I’ve added a new feature to daveXtreme.com, called eXtremities. During my web surfing I come across lots of interesting sites that seem worth a link, but don’t need an entire post devoted to them. The main page will always show the five most-recent links, and every link will be available in a separate archive page. An RSS feed of the links is also available. (Note: if you came here via a direct link to this article, go to the front page to see them.) LiveJournal users can add LJ User davelinks to their Friends’ pages (though due to LJ’s poor content aggregator, they won’t get the links in HTML, and the first time they add davelinks to their page they’ll get 15 entries at once).
Setting up a Sideblog in TypePad
At first I wanted to use a links TypeList to handle it all, but there’s not yet a way to create an archive of TypeList items, and I didn’t want to have to create a new RSS feed that I’d have to manually rebuild each time I posted a link. Advanced users can use the following method to include a similar “sideblog” on their pages:
- Create a new weblog. For example purposes, we’ll call it “sideblog.” In the configure tab of the new weblog, enable syndication in the “Publicity & Syndication” mini-tab. I recommend syndicating the entire post, as they’ll usually be short and you don’t want the HTML to be stripped.

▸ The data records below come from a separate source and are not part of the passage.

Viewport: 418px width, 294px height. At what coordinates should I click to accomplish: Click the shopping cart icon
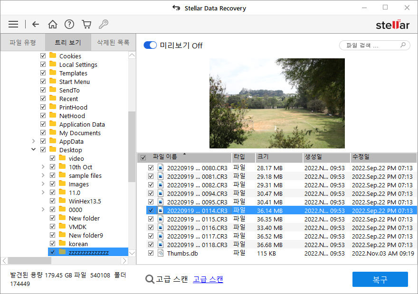coord(86,24)
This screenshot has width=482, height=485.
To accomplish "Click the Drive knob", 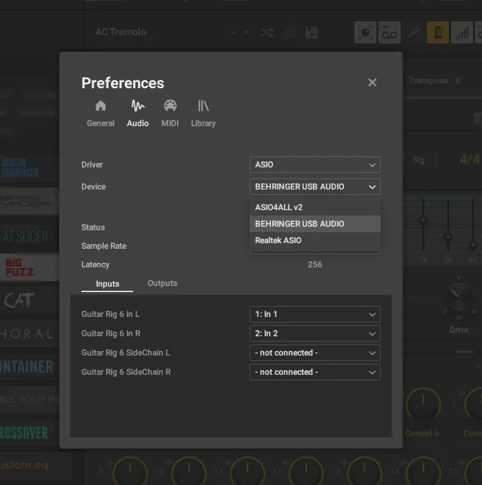I will point(459,298).
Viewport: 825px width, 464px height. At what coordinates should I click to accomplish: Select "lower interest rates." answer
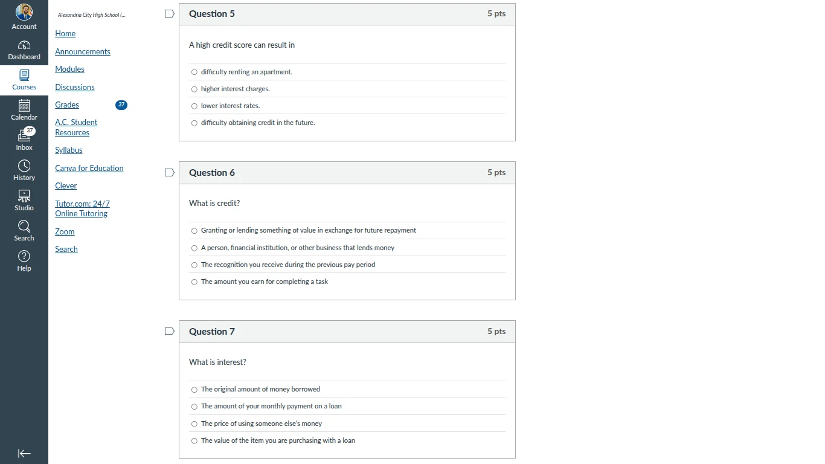click(x=194, y=106)
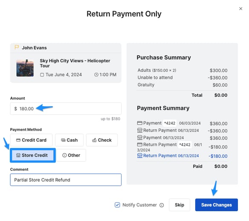
Task: Click the blue store icon on the highlighted Return Payment
Action: [139, 156]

- Design the weblog to look however you’d like. While you’ll be including the posts into the sidebar of your main page, you’ll still want a pretty template for the sideblog archives.
- In the “Edit Template Sets” mini-tab of the “Design” tab, find the design you just made and check “Convert.” Click “Convert” to clone your template into an advanced template.
- Click “Edit” next to the name of your new advanced template. This will take you to the advanced template editing screen. Click “Create new index template,” give it a name, and put “sideblog.inc” in the “Output File” field. This template will be the HTML that your main weblog will display in its sidebar.
Here is a simple example template you can use. It will display a title, the five most-recent sideblog entries, and links to the sideblog archives and RSS feed.
<h2>Sideblog</h2> <ul> <MTEntries lastn="5"> <li><$MTEntryBody$></li> </MTEntries> <li><a href="http://yoursite.typepad.com/ sideblog/archives.html">Link archives</ a> | <a href="http://yoursite.typepad.com/ sideblog/index.rdf">RSS</a></li> </ul>
I’ve split up linebreaks for formatting above. Here’s the template file without them that you can paste into your page. (Right click to download — your browser may try to render the HTML.) You’ll have to replace yoursite with the address of your site, and if you named the new weblog something other than “sideblog,” you’ll have to change that, too. 6. Save and publish the new template. 7. Now switch to your main weblog, and go to the design tab. In “Edit your Template Sets,” open up the sidebar template you’d like to put the sideblog in. (It will probably be called “sidebar,” sidebar1,” or “sidebar2.”) Paste the following code into the sideblog (remove the line breaks to make it one line and modify it to match the name of your page):
`<!--#include virtual="http:// yoursite.typepad.com/ yoursite/sideblog.inc"-->`
- Save and publish our sidebar template.
Your sideblog should show up on your page now. Of course, you’ll have to add some content to your sideblog, and to make that real easy I’d suggest setting up a QuickPost bookmarklet. With one, you can just select it whenever you find a page you want to post into your sideblog, and it’ll fill in the address of the page automatically. (Remember to enable TrackBack so that you can notify people you’re linking to their pages.)